Pocas películas me han causado tan grato desconcierto como es el reciente caso de La llegada. Una ancha obra sostenida por Denis Villeneuve, cualificado director destinado a comerse el mundo con patatas dada su breve pero potentísima filmografía que parece no desfallecer con los años, película tras película.
Ante el actual “estereotipismo” el cine corre el riesgo de convertirse, si no lo es ya, en ese insulso primogénito de la familia audiovisual que aun vive en casa de sus padres, donde su hermano pequeño superdotado (las series) ya quiere emanciparse con 15 años para estudiar filosofía en la Universidad de Pittsburgh. Bromas aparte, el bueno de Villeneuve tiene un sentido del cine muy distinto a lo ordinario y le doy gracias por ello.
Doce naves extraterrestres aparecen repartidas por todo el mundo. En Estados Unidos, una filóloga y un físico deberán descubrir las intenciones de los extraterrestres antes de que el ejército corte el diálogo y se produzca una crisis mundial. Hasta ahí puedo, y debo, leer.
Es difícil elaborar una crítica que agrade al lector, sin desvelarle nada, y al mismo tiempo eleve a la obra. Propongo entonces al lector que no haya visto aun la película que se detenga de esta gozosa lectura, pues un servidor no quiere interferir entre el valioso encuentro de espectador con lo que se propone en la pantalla grande. Por favor, para. Ve al cine y dale una oportunidad, ten paciencia. Hazme caso. Deja de leer. ¿Ya? Te estoy viendo. Nos vemos luego. ¿Vale? Si tú te quedas ya sabes de lo que quiero hablar.
(Atención, spoilers)
Pues bien.
La llegada desde el minuto uno ya nos está mostrando con inteligencia y ambigüedad lo que verdaderamente quiere narrarnos. El comienzo/final o final/comienzo que descubrimos con desconcierto, solo será suficientemente valorado cuando uno lo haya reposado en los créditos finales, intentando desentrañar el sinsentido de no vivir linealmente, como hacen los octópodos. Error.
Desde mi humilde opinión, esta trama nos lleva a un tema más allá de lo ya explorado en el género de la ciencia ficción. Sobre todo en su rama más social, más humana, que intenta integrar hombre y extraterrestre desde el asombro ante lo que nos es desconocido. Ejemplos de dicha rama son, Encuentros en la tercera fase, 2001: Un odisea del espacio o Contact. Nada nuevo bajo el sol a pesar de todo.

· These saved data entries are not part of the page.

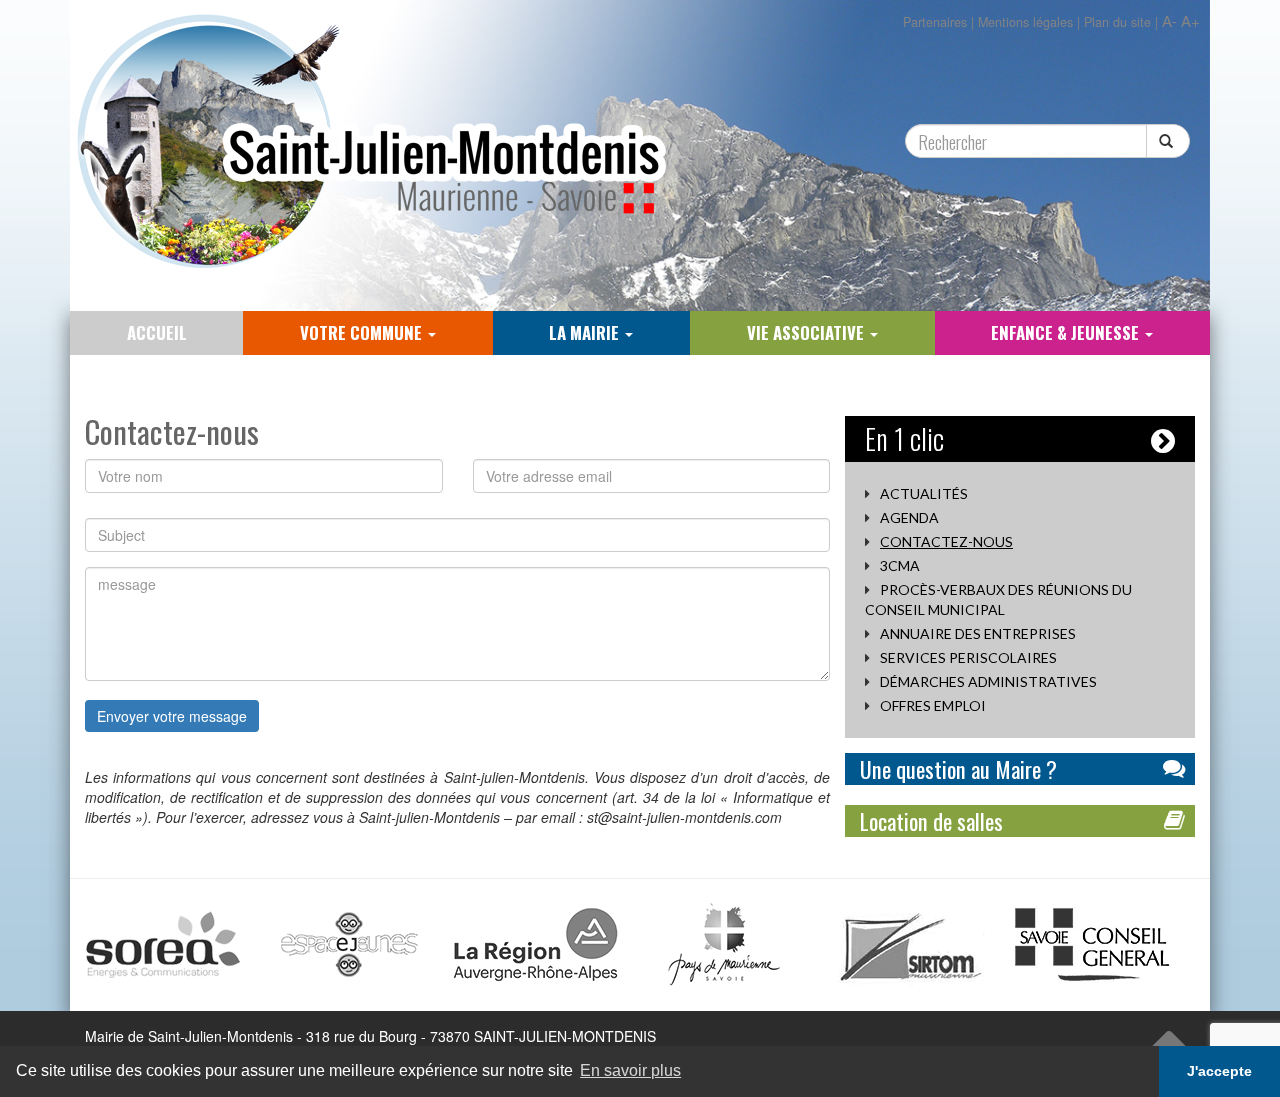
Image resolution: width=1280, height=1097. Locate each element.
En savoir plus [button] (630, 1070)
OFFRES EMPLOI (933, 705)
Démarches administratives (988, 681)
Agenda (909, 517)
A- (1169, 20)
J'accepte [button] (1219, 1071)
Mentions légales (1025, 22)
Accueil (157, 332)
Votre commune (363, 332)
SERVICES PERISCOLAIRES (968, 657)
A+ (1190, 20)
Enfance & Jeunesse (1067, 332)
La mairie (586, 332)
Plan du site (1117, 22)
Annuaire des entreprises (978, 633)
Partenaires (935, 22)
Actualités (924, 493)
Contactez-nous (946, 541)
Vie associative (807, 332)
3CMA (900, 565)
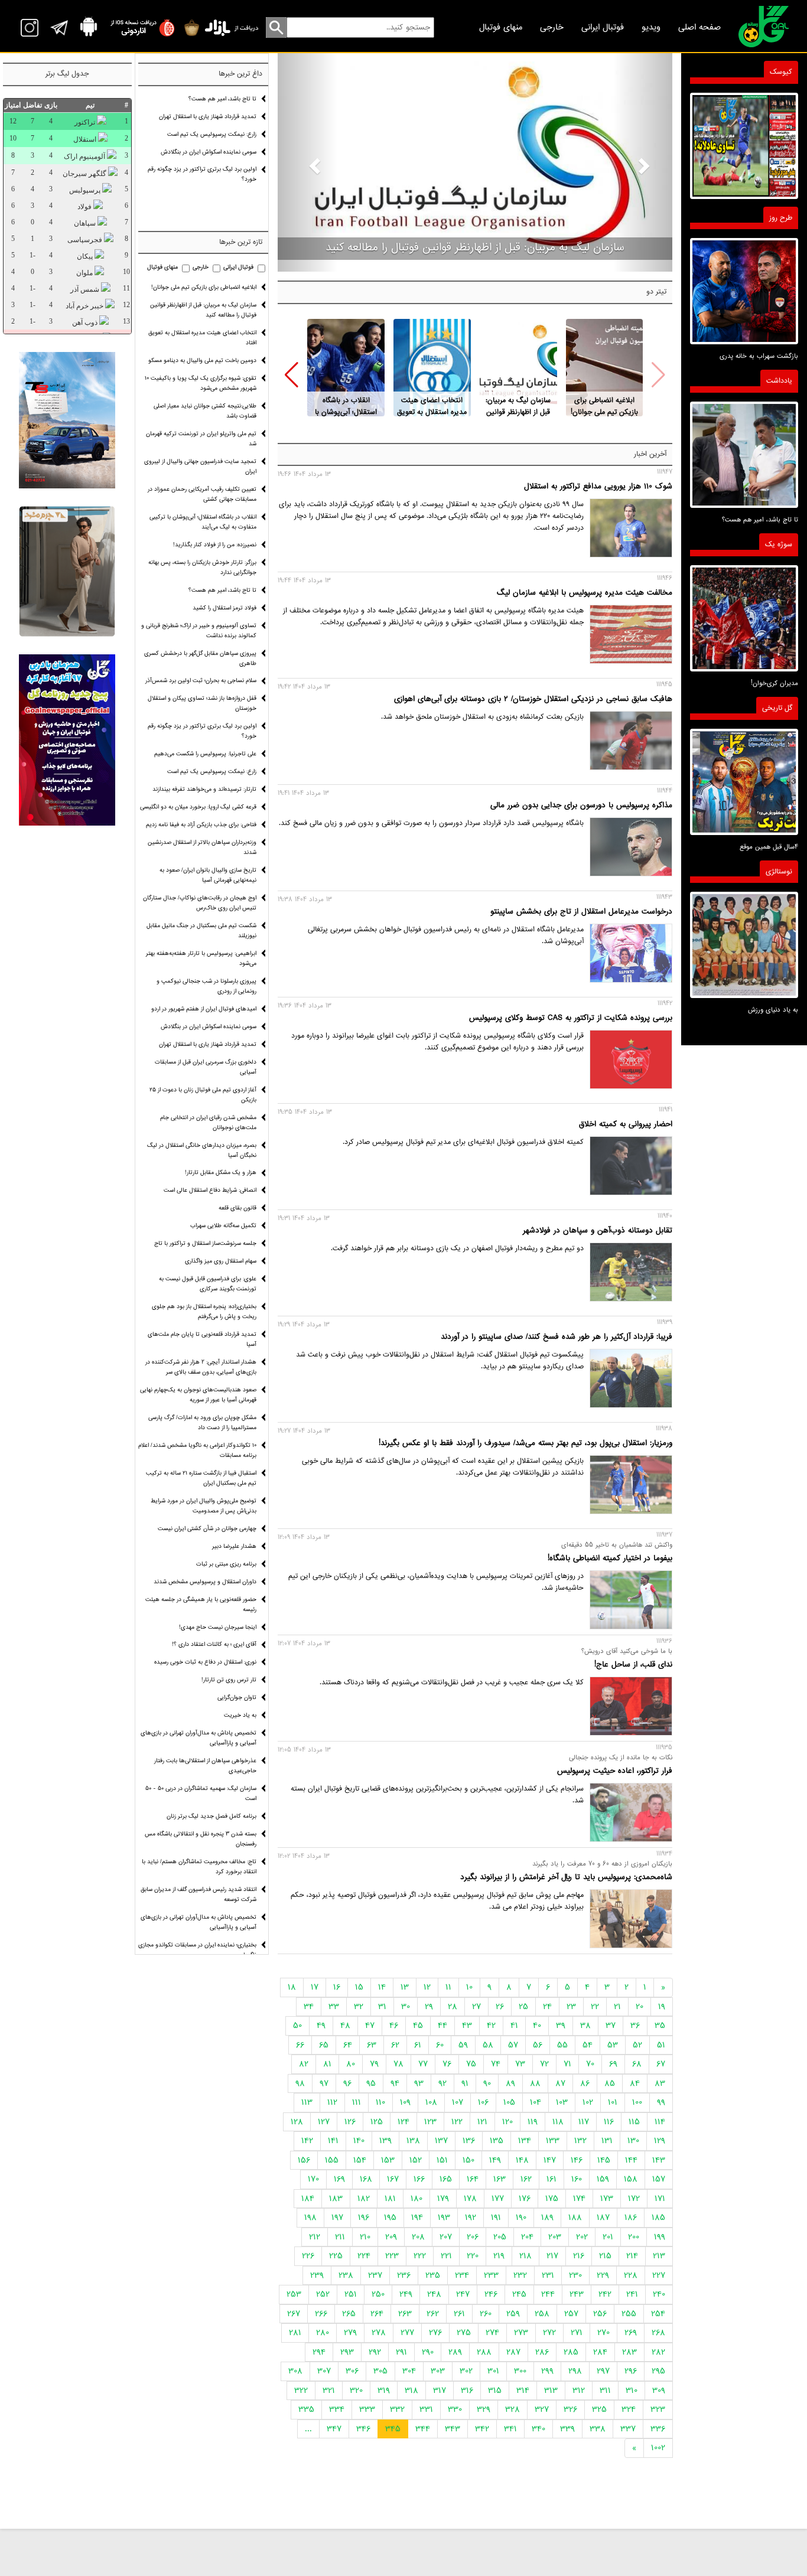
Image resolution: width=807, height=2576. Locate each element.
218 (525, 2255)
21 (617, 2006)
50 (297, 2025)
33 (333, 2006)
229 (603, 2275)
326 (570, 2409)
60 (440, 2045)
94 (395, 2083)
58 (488, 2045)
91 (464, 2083)
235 (432, 2275)
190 (521, 2217)
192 (470, 2217)
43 (467, 2025)
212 (314, 2237)
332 (397, 2409)
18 (292, 1987)
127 (324, 2121)
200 (633, 2237)
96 (347, 2083)
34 (309, 2006)
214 (632, 2255)
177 (498, 2198)
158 (630, 2179)
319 (384, 2390)
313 (551, 2390)
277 (407, 2332)
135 (496, 2140)
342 (482, 2428)
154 (359, 2160)
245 (519, 2294)
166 (419, 2179)
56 (537, 2045)
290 (428, 2352)
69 (613, 2063)
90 (487, 2083)
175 (551, 2198)
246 (490, 2294)
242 (604, 2294)
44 (442, 2025)
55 (562, 2045)
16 (336, 1987)
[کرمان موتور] (67, 420)
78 (398, 2063)
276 (435, 2332)
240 (659, 2294)
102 (588, 2102)
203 (554, 2237)
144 (631, 2160)
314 (522, 2390)
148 (522, 2160)
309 (658, 2390)
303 (438, 2371)
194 (417, 2217)
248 (434, 2294)
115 (634, 2121)
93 (419, 2083)
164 (473, 2179)
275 (464, 2332)
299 (547, 2371)
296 (630, 2371)
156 (304, 2160)
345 (393, 2428)
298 (575, 2371)
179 (443, 2198)
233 (491, 2275)
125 (376, 2121)
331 (426, 2409)
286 (542, 2352)
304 (409, 2371)
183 (336, 2198)
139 (385, 2140)
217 (552, 2255)
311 (605, 2390)
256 (600, 2313)
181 (390, 2198)
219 (499, 2255)
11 (448, 1987)
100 (637, 2102)
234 (462, 2275)
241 (632, 2294)
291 (401, 2352)
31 (382, 2006)
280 (322, 2332)
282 (658, 2352)
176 (525, 2198)
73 (520, 2063)
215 (605, 2255)
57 (513, 2045)
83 (660, 2083)
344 (422, 2428)
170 (313, 2179)
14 (382, 1987)
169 (339, 2179)
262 (433, 2313)
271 (577, 2332)
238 (346, 2275)
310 (631, 2390)
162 (526, 2179)
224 (363, 2255)
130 (633, 2140)
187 (603, 2217)
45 (418, 2025)
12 (427, 1987)
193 (444, 2217)
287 (513, 2352)
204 (527, 2237)
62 (395, 2045)
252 (323, 2294)
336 (657, 2428)
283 (629, 2352)
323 (657, 2409)
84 (635, 2083)
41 (514, 2025)
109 (405, 2102)
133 (552, 2140)
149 (495, 2160)
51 (661, 2045)
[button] (292, 375)
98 (300, 2083)
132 (580, 2140)
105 (509, 2102)
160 (576, 2179)
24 (547, 2006)
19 (661, 2006)
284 (600, 2352)
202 (582, 2237)
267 (293, 2313)
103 (562, 2102)
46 (393, 2025)
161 (551, 2179)
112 (332, 2102)
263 (405, 2313)
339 (567, 2428)
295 (658, 2371)
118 (558, 2121)
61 (417, 2045)
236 (404, 2275)
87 (560, 2083)
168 (366, 2179)
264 (376, 2313)
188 (575, 2217)
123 (430, 2121)
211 (340, 2237)
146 (577, 2160)
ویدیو (651, 27)
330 (455, 2409)
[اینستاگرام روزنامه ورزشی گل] (67, 740)
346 (363, 2428)
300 (520, 2371)
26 (500, 2006)
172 (634, 2198)
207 (446, 2237)
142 (307, 2140)
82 (303, 2063)
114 (660, 2121)
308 (295, 2371)
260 (486, 2313)
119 (533, 2121)
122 (457, 2121)
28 (452, 2006)
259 (513, 2313)
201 (608, 2237)
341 (510, 2428)
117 (583, 2121)
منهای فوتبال (500, 27)
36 (635, 2025)
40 (537, 2025)
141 (333, 2140)
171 (660, 2198)
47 (370, 2025)
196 (363, 2217)
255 (628, 2313)
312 (578, 2390)
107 (457, 2102)
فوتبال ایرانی (602, 27)
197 (337, 2217)
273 (521, 2332)
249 (405, 2294)
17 (314, 1987)
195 (390, 2217)
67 (660, 2063)
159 (603, 2179)
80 (350, 2063)
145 (603, 2160)
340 (538, 2428)
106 (483, 2102)
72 (544, 2063)
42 (491, 2025)
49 (321, 2025)
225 (336, 2255)
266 (321, 2313)
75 (471, 2063)
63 (371, 2045)
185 (658, 2217)
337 (628, 2428)
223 (392, 2255)
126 (350, 2121)
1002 (658, 2447)
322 (301, 2390)
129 (659, 2140)
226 (308, 2255)
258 (542, 2313)
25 (523, 2006)
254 (658, 2313)
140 (359, 2140)
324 (628, 2409)
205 (499, 2237)
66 (300, 2045)
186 (630, 2217)
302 (466, 2371)
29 (429, 2006)
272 (549, 2332)
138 (413, 2140)
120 (507, 2121)
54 (588, 2045)
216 (578, 2255)
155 (332, 2160)
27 (476, 2006)
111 (356, 2102)
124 (403, 2121)
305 (380, 2371)
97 (324, 2083)
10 (469, 1987)
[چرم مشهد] (67, 571)
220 (473, 2255)
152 (415, 2160)
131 (607, 2140)
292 (375, 2352)
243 (577, 2294)
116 (609, 2121)
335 (306, 2409)
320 (356, 2390)
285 (571, 2352)
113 (307, 2102)
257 (571, 2313)
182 (363, 2198)
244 (548, 2294)
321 (329, 2390)
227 (658, 2275)
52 (637, 2045)
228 (630, 2275)
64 (347, 2045)
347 (334, 2428)
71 (567, 2063)
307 (324, 2371)
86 (585, 2083)
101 (612, 2102)
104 (535, 2102)
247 (463, 2294)
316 (467, 2390)
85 (609, 2083)
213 (659, 2255)
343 (452, 2428)
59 (463, 2045)
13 (405, 1987)
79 (374, 2063)
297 (603, 2371)
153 (388, 2160)
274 (492, 2332)
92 (442, 2083)
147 (550, 2160)
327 (542, 2409)
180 (416, 2198)
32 (358, 2006)
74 (495, 2063)
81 (327, 2063)
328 (512, 2409)
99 (661, 2102)
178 (470, 2198)
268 (658, 2332)
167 (393, 2179)
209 (391, 2237)
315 (495, 2390)
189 (547, 2217)
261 (459, 2313)
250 (378, 2294)
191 (496, 2217)
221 (446, 2255)
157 (658, 2179)
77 (423, 2063)
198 (310, 2217)
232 (520, 2275)
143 (658, 2160)
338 (598, 2428)
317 (439, 2390)
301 (493, 2371)
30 (405, 2006)
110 (380, 2102)
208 (418, 2237)
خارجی (552, 27)
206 (473, 2237)
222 (420, 2255)
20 (639, 2006)
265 (349, 2313)
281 (295, 2332)
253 (294, 2294)
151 (442, 2160)
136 (469, 2140)
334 (336, 2409)
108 (431, 2102)
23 (571, 2006)
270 (603, 2332)
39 (560, 2025)
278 (379, 2332)
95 (371, 2083)
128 (297, 2121)
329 (483, 2409)
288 (484, 2352)
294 (319, 2352)
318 (411, 2390)
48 (345, 2025)
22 (595, 2006)
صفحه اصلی (699, 27)
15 (359, 1987)
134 (524, 2140)
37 (611, 2025)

Es ahí, en su esencia, donde la película cobra un nuevo sentido. ¡Qué maravilla! La protagonista, la Doctora Louise Banks (Amy Adams) descubre que el “arma” del que hablaban los octópodos es en realidad un obsequio, un don, su lenguaje. Un lenguaje que denota que perciben el tiempo de manera distinta a nosotros y que, al hacerlo suyo es llevada a la feliz desdicha de descubrir progresivamente el trágico futuro de su futura hija Hannah y la separación con el hombre que la quiere y querrá, el físico coprotagonista, Ian Donnelly (Jeremy Renner) .
Así pues, en ese amanecer trascendental de confusión, a pocos minutos del final, ajeno a todo porvenir, el físico contemplando el cielo con calma y reflexión le dice a la protagonista una de las líneas más memorables que recuerdo en una película.
—Ian Donnelly.- Me he pasado toda mi vida mirando las estrellas, pero es ahora, después de haberlos conocido, cuando me doy cuenta de que lo verdaderamente me ha impresionado ha sido conocerte a ti.
Ante la atónita mirada de la protagonista el espectador no puede sino asombrarse sobre el incalculable, y podría decir casi infinito, valor del amor respecto a todo lo demás. Extraterrestres de ocho patas, naves espaciales que levitan… todo eso ya no importa.
Entonces es cuando descubrimos el tema de la película, el amor. Es fascinante como una película con este argumento trata finalmente del amor, no de una manera preciosista sin más, sino con rigor y pareciendo saber lo que verdaderamente propone. El regalo que supone darlo y compartirlo. Más importante que la irrelevante trama de tensión de si los alienígenas son una amenaza o no, el drama es humano y no mundial y al ser íntimamente humano es verdaderamente de todos, universal. Ella, sabiéndose de su desdicha, acepta. Su última palabra en la película es “Sí”, afirmando la llegada de una vida que pese a todo mal la transfigurará en una persona dichosa, que vivirá en la virtud del amor eternamente, al recordar su futuro y vaticinar su pasado al mismo tiempo.
El silencioso sacrificio, casi mesiánico, de la protagonista en los últimos instantes de la película, hace que la obra tome una elevación final portentosa, encumbrando al cine hacia una experiencia de descubrimiento personal ante los misterios humanos.